There were too many things eating away at us last year. At the start of 2020, we were bombarded with skyrocketing cases of an illness that wouldn’t stop taking our loved ones away. Following that, the killing of George Floyd by police enraged the masses and sent them to the streets and city corners, where they were sometimes met with teargas. The election tore some friendships and families apart in comment sections and group chats.

It felt like we were living in the Apple computer pinwheel. And as the new year begins, the unknown shades of rage, worry, hurt and anxiety might have you feeling numb. 

It might help to know there is a term for this: compassion fatigue. Typically, it primarily affects first responders, emergency-department nurses, police officers, caregivers and others who experience frequent loss. However, experts say that the events of 2020 made compassion fatigue more common among all of us.  

“It’s similar to burnout,” said Patrick Norton, a therapist at Apollo Counseling in Birmingham, Ala. “It’s the idea that overexposure to things that are difficult to process minimizes our ability to respond to hard, traumatic experiences.” 

In short: It’s the slow erosion of one’s empathy, the ability to understand and respond to another person’s emotional state.

“We are all experiencing this trauma,” he said. “[Compassion fatigue] is expected right now.”

Charles Figley, a longtime researcher in the fields of psychology and traumatology, coined the term compassion fatigue in 1982. Figley’s experience serving combat medics in the Vietnam War and his subsequent research with veterans built the foundation for his later work studying the deterioration of caregivers’ empathy during seemingly endless loss. 

We may not have been through a war per se, but more people than usual have had to take on new roles as caregivers for friends, family and even their community. In an interview with Reckon, Figley, a professor at Tulane University in New Orleans, said he hadn’t seen compassion fatigue become this common since 9/11. “When you are listening to people talking about their problems day in and day out, you get a warped view,” he said. 

Figley, in partnership with the American Psychological Association, is studying the impacts of the pandemic on Americans’ mental state. Compassion fatigue has been front and center as he hears from caregivers.

“Time after time [caregivers] talk about how they have forgotten about themselves,” Figley said. “They are so consumed with the care of their patients. When they go home they take care of their families. They care for themselves last.”
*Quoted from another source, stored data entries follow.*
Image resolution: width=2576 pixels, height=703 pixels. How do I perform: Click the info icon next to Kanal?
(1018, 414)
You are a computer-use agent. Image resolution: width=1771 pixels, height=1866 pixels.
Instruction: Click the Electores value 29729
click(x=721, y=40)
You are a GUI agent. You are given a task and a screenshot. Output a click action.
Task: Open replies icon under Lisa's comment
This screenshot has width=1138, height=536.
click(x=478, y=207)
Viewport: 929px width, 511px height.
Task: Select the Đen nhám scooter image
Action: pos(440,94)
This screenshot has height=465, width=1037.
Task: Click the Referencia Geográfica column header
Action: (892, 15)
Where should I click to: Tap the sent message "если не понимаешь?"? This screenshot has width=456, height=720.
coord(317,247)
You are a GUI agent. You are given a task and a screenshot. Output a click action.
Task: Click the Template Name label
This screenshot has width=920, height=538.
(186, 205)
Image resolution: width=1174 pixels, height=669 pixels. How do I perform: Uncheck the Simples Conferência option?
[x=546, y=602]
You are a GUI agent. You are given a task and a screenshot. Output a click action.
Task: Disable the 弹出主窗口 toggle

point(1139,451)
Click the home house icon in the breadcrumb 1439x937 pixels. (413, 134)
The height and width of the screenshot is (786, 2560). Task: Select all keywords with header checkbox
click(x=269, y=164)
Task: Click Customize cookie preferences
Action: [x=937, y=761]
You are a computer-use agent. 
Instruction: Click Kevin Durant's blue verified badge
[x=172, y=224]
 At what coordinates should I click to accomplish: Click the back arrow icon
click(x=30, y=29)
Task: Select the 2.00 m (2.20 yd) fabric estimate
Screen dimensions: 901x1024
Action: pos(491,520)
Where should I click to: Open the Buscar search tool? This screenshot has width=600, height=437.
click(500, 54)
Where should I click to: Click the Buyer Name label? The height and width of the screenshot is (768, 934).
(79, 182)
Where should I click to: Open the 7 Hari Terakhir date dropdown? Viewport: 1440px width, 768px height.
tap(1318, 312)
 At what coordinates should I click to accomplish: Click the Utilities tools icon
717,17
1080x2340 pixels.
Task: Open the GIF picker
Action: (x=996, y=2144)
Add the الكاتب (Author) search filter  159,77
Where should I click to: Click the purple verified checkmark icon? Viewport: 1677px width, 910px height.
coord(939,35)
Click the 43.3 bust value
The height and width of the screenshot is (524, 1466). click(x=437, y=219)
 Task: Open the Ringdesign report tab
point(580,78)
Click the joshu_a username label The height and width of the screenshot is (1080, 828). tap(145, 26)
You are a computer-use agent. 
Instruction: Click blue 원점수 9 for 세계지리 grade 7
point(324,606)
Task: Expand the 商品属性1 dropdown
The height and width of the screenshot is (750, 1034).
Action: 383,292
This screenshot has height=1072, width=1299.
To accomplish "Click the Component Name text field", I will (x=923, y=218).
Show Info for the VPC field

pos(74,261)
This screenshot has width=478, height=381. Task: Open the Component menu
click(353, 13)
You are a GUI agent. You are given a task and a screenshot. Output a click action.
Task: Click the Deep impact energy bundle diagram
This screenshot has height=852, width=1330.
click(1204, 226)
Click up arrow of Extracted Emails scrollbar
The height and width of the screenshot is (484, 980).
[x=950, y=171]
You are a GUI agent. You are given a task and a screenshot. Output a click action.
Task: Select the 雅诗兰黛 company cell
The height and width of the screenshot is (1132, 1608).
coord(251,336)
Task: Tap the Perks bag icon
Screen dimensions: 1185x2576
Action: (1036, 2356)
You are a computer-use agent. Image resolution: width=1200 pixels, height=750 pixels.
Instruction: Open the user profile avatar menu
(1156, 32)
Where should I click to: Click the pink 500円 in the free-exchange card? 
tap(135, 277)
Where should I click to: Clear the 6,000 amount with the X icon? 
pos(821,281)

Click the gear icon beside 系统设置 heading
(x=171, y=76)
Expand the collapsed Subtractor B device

This can impact those who play untraditional caregiver roles, like people working through COVID in their friend group or journalists reporting on protests and COVID numbers. 

Currently, he said, there is no degree of separation between caregivers or front-line workers and those they are helping or listening to on a day-to-day basis. On the job or during the workday many people hold on to their sadness and dread, he said. They are supposed to let that go when they get home, but many go home to unhealthy family members, stress from politics or financial issues. 

“There’s a notion of everyone feeling like they are in the same boat, but the boat is leaking,” he said. “We have to gain control.”

Compassion fatigue is reversible, Figley said, but working through those feelings takes time, therapy and self-awareness. That involves taking a much-needed break and walking away from situations until your mind and body are ready to go back to those challenging situations. 

Norton, a practicing therapist in Birmingham, said that the pandemic magnified Maslow’s Hierarchy of Need, the top tier consisting of food, water and oxygen. The second tier includes safety and security.

“Whatever tier you are in, you can’t keep going until those needs are met,” he said. “Finding the greater good in what you do doesn’t matter if you don’t have food.” 

One of the greatest consequences of the pandemic, he said, is that people’s basic needs remain unmet while addressing the needs of others. 

These consequences, no matter the level of compassion fatigue they may feel, could grow through greater community isolation and division. Norton said that healing and growth start when you find people who have empathetic responses while also looking for ways to express gratitude. That makes isolation an enemy to regaining empathy, he said. 

“The biggest potential negative [of a society struggling with compassion fatigue] is the degree of division that already exists being emphasized,” Norton said.